La machination est bien rodée : l’installation d’une pompe à chaleur, prétendument subventionnée par les grâces de l’État, est assortie d’un crédit, ce piège doré où s’enlise l’espoir naïf d’un avenir radieux. Mais au dénouement, lorsque le rideau tombe, il ne reste que le spectre de la trahison : aucune prime, aucun remboursement. Seulement une dette à rembourser et, pour couronner l’infamie, une pompe défectueuse qui rend l’âme avant même d’avoir tenu son rang.
L’histoire, dépeinte par un reportage de France 2, s’attarde sur les mésaventures poignantes d’un couple de retraités. Leur bourreau ? Un certain Zaki S., dont l’entreprise s’est épanouie à l’ombre de l’imposture avant de laisser derrière elle un sillage de plaintes. Aujourd’hui, l’homme jouit d’un exil confortable en Algérie, cette patrie de repli dont le choix même laisse deviner les contours troubles de son origine.
Mais il serait simpliste de limiter cet état de fait à un individu ou à un lieu. Car une enquête approfondie révèle que dans ce commerce lucratif des pompes à chaleur, d’autres groupes s’agitent dans l’ombre, avec la même ferveur entreprenante. Une communauté, bien implantée en région parisienne, se distingue par des méthodes commerciales qui, si elles ne violent pas frontalement la loi, en caressent dangereusement les frontières.
Le témoignage d’un ancien employé nous éclaire sur ces pratiques suspectes. Tout y est : l’appât du gain, la dissimulation des intentions réelles, et ce cynisme implacable qui semble la marque d’un certain esprit du temps. Une conclusion s’impose alors : dans cette affaire, la pompe à chaleur n’est qu’un prétexte. Le véritable moteur, c’est l’avidité, celle qui pousse des hommes à écorcher la confiance d’autrui pour gonfler leurs propres profits.
Embauche et initiation
Tout commence par une publication anodine sur un groupe communautaire juif sur Facebook. Un appel simple et direct, émanant d’un demandeur d’emploi, exprimant sa recherche d’un travail.

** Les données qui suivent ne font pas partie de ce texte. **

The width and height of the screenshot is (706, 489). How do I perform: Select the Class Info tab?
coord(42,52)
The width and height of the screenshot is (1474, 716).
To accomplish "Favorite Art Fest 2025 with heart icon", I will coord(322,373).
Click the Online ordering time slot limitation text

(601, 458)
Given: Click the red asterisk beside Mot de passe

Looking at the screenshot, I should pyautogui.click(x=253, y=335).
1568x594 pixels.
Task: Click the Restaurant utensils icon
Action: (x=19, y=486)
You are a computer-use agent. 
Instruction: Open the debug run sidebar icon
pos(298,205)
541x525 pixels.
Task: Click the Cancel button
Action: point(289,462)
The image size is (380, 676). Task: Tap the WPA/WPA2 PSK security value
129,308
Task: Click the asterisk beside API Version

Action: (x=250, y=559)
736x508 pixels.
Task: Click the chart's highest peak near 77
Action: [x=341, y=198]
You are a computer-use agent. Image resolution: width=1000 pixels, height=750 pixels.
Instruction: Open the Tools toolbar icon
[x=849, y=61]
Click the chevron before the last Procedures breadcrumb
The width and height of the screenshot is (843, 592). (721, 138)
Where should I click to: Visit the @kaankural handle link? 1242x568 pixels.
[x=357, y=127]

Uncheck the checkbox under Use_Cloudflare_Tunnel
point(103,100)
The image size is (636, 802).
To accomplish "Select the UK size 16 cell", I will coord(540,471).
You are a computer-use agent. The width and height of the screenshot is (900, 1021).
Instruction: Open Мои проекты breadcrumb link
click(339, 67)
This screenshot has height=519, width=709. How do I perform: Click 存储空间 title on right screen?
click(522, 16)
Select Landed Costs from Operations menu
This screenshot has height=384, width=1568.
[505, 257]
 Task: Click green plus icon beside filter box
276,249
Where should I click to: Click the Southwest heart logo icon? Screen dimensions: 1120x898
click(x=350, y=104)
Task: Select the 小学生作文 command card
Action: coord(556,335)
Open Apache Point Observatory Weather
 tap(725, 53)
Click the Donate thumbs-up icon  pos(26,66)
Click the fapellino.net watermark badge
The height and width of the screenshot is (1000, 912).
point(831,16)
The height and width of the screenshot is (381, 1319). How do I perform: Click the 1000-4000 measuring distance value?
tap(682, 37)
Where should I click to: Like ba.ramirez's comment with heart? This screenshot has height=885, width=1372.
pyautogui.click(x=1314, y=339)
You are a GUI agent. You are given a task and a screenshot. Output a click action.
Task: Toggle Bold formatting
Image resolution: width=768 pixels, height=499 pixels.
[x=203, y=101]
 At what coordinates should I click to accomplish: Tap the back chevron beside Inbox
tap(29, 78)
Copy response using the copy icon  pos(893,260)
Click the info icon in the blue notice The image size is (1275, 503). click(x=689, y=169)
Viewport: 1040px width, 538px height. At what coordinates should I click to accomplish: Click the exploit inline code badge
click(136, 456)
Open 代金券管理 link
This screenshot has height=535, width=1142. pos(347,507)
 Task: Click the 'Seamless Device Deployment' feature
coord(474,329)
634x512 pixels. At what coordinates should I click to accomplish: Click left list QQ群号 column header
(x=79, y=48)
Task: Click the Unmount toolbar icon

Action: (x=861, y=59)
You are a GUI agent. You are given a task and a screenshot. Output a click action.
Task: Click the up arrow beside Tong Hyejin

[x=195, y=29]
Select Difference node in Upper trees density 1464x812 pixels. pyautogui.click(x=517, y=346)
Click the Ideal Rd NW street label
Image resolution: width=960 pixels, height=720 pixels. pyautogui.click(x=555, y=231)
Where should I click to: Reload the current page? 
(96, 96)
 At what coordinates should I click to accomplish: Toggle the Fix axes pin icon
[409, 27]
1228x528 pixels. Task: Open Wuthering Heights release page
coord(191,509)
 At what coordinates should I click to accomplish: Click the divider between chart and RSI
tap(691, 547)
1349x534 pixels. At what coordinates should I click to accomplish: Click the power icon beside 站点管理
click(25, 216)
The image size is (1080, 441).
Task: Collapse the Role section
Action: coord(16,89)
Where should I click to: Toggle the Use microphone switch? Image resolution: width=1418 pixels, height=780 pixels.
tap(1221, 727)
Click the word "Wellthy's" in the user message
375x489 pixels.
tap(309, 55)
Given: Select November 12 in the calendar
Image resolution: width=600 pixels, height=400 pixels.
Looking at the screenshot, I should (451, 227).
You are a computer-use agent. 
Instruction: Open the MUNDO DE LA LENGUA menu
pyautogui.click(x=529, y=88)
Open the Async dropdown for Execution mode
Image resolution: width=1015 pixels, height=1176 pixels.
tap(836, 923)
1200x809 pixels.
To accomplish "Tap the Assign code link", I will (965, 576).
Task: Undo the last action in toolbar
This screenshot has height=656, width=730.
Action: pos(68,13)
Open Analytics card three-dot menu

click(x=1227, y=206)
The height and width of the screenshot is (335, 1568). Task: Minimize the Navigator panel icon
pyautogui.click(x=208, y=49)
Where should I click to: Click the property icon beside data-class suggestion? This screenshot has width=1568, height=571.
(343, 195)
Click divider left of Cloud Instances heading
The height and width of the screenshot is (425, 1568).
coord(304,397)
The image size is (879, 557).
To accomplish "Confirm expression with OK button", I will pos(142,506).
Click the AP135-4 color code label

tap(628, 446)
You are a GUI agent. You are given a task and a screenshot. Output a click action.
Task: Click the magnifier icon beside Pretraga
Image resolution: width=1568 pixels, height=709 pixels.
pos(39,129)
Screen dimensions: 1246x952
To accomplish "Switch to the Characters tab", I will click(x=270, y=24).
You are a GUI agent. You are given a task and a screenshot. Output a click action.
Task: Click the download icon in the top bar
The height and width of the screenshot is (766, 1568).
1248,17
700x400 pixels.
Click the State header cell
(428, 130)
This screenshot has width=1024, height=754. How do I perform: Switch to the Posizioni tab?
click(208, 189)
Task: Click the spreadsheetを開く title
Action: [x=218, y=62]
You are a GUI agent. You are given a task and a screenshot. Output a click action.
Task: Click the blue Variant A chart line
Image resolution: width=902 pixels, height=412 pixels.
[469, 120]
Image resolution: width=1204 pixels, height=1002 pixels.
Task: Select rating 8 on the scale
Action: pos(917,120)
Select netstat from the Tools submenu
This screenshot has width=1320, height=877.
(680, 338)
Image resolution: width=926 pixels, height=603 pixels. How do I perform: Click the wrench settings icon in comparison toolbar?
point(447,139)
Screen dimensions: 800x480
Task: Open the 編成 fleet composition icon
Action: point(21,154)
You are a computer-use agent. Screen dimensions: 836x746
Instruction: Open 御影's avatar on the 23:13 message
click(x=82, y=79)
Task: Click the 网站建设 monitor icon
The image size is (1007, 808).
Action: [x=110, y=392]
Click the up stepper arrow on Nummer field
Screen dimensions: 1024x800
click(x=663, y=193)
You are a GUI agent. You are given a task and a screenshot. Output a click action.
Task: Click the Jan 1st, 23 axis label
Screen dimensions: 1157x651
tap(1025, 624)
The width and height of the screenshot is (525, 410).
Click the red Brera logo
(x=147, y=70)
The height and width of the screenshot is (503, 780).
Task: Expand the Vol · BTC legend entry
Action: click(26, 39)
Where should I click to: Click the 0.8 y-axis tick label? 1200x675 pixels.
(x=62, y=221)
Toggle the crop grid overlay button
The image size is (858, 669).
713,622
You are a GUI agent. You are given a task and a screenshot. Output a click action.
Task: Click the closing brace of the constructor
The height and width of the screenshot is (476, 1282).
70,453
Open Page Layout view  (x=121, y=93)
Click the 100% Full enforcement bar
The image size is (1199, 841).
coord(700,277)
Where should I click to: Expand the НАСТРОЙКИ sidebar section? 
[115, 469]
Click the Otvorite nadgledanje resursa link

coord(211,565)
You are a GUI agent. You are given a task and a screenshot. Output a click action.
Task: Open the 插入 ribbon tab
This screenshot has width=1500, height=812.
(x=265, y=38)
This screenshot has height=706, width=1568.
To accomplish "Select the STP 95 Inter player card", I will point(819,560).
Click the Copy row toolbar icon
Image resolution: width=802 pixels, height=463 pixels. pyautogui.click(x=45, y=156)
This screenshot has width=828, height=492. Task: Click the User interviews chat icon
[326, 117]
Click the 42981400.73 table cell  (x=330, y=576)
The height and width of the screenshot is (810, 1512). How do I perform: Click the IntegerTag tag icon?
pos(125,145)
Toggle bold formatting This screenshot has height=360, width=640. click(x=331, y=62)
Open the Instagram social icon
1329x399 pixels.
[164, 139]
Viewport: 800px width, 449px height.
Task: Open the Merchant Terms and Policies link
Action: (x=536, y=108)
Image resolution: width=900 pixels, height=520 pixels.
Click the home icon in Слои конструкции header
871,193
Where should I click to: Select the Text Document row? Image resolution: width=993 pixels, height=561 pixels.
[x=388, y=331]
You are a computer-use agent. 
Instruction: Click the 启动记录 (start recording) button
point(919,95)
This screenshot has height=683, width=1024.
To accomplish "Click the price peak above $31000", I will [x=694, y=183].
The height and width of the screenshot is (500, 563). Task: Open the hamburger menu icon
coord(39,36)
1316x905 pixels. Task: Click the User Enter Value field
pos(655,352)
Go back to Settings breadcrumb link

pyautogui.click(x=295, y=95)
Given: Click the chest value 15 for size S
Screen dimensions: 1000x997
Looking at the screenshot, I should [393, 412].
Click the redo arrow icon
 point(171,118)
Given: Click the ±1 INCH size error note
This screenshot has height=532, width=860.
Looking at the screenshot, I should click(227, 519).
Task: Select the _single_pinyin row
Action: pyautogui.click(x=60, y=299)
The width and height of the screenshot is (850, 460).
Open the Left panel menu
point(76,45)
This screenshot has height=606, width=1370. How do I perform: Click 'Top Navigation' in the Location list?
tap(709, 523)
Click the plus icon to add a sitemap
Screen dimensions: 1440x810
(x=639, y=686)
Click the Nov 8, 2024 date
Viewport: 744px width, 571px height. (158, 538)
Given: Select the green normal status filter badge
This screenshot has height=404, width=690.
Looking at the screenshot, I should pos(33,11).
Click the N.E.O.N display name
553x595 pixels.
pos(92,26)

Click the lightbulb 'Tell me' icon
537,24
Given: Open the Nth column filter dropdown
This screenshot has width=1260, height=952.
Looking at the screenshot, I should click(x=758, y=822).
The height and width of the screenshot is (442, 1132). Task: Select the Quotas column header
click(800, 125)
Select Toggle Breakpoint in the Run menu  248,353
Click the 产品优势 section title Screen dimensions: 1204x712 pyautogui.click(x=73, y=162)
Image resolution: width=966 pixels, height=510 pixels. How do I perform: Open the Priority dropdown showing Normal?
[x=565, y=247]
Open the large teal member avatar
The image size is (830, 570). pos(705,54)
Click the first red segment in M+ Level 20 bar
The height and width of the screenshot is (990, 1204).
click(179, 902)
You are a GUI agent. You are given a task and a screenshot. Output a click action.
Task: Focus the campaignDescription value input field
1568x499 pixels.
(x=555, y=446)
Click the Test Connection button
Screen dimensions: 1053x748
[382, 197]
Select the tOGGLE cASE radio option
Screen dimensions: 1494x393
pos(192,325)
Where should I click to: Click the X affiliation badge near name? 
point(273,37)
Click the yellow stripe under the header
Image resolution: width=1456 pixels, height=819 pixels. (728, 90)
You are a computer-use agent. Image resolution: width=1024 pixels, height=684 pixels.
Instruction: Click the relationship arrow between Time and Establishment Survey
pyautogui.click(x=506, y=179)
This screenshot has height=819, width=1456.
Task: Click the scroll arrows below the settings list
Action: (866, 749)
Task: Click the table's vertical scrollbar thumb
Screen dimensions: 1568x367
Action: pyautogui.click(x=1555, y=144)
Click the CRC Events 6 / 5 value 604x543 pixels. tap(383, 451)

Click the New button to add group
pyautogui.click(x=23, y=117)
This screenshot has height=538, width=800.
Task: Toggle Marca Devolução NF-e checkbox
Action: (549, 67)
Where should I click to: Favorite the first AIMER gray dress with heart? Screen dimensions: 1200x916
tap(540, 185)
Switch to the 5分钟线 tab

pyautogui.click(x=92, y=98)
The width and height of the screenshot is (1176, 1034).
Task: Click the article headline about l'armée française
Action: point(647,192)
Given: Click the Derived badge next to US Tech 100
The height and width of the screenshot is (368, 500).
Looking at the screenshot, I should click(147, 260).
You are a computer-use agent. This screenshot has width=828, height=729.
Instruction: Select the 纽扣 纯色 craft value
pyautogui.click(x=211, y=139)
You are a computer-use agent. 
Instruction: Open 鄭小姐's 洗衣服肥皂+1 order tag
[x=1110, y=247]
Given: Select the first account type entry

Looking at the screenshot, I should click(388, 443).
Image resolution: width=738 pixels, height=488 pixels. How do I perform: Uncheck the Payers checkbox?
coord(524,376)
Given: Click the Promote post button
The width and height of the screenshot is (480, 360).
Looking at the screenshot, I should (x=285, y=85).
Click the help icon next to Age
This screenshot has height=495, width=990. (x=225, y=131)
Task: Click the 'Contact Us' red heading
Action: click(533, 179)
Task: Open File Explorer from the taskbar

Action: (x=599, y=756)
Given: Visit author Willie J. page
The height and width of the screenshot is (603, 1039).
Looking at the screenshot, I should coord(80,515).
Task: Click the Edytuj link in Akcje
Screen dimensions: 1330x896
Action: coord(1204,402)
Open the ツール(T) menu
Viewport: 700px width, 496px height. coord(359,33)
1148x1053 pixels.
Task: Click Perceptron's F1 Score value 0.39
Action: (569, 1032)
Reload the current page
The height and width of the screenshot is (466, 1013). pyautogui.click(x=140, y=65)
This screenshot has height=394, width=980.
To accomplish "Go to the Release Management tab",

À cette sollicitation répond une main tendue : une personne, membre de ce cercle, prend contact avec le candidat, recueille ses coordonnées et l’invite à un entretien.
Lorsque celui-ci se présente au lieu du rendez-vous, il est accueilli par une ambiance chargée de symboles identitaires. Sur les portes, les murs, tout parle le langage d’une appartenance : des mezouzot aux linteaux, des inscriptions hébraïques tracées avec soin, des portraits de Menachem Schneerson, figure emblématique du mouvement loubavitch, qui veillent tels des gardiens silencieux.
L’entretien, qui dure une demi-heure, se révèle être bien plus qu’un échange professionnel. Au fil des questions, il s’avère que le temps n’est pas tant employé à évaluer les compétences techniques du candidat qu’à scruter les contours de son identité. À maintes reprises, on revient sur un point central : l’appartenance au judaïsme. Car, s’il est vrai que des non-juifs peuvent être présents au sein de l’entreprise, leur proportion demeure strictement minoritaire, ne dépassant pas 15 % des effectifs.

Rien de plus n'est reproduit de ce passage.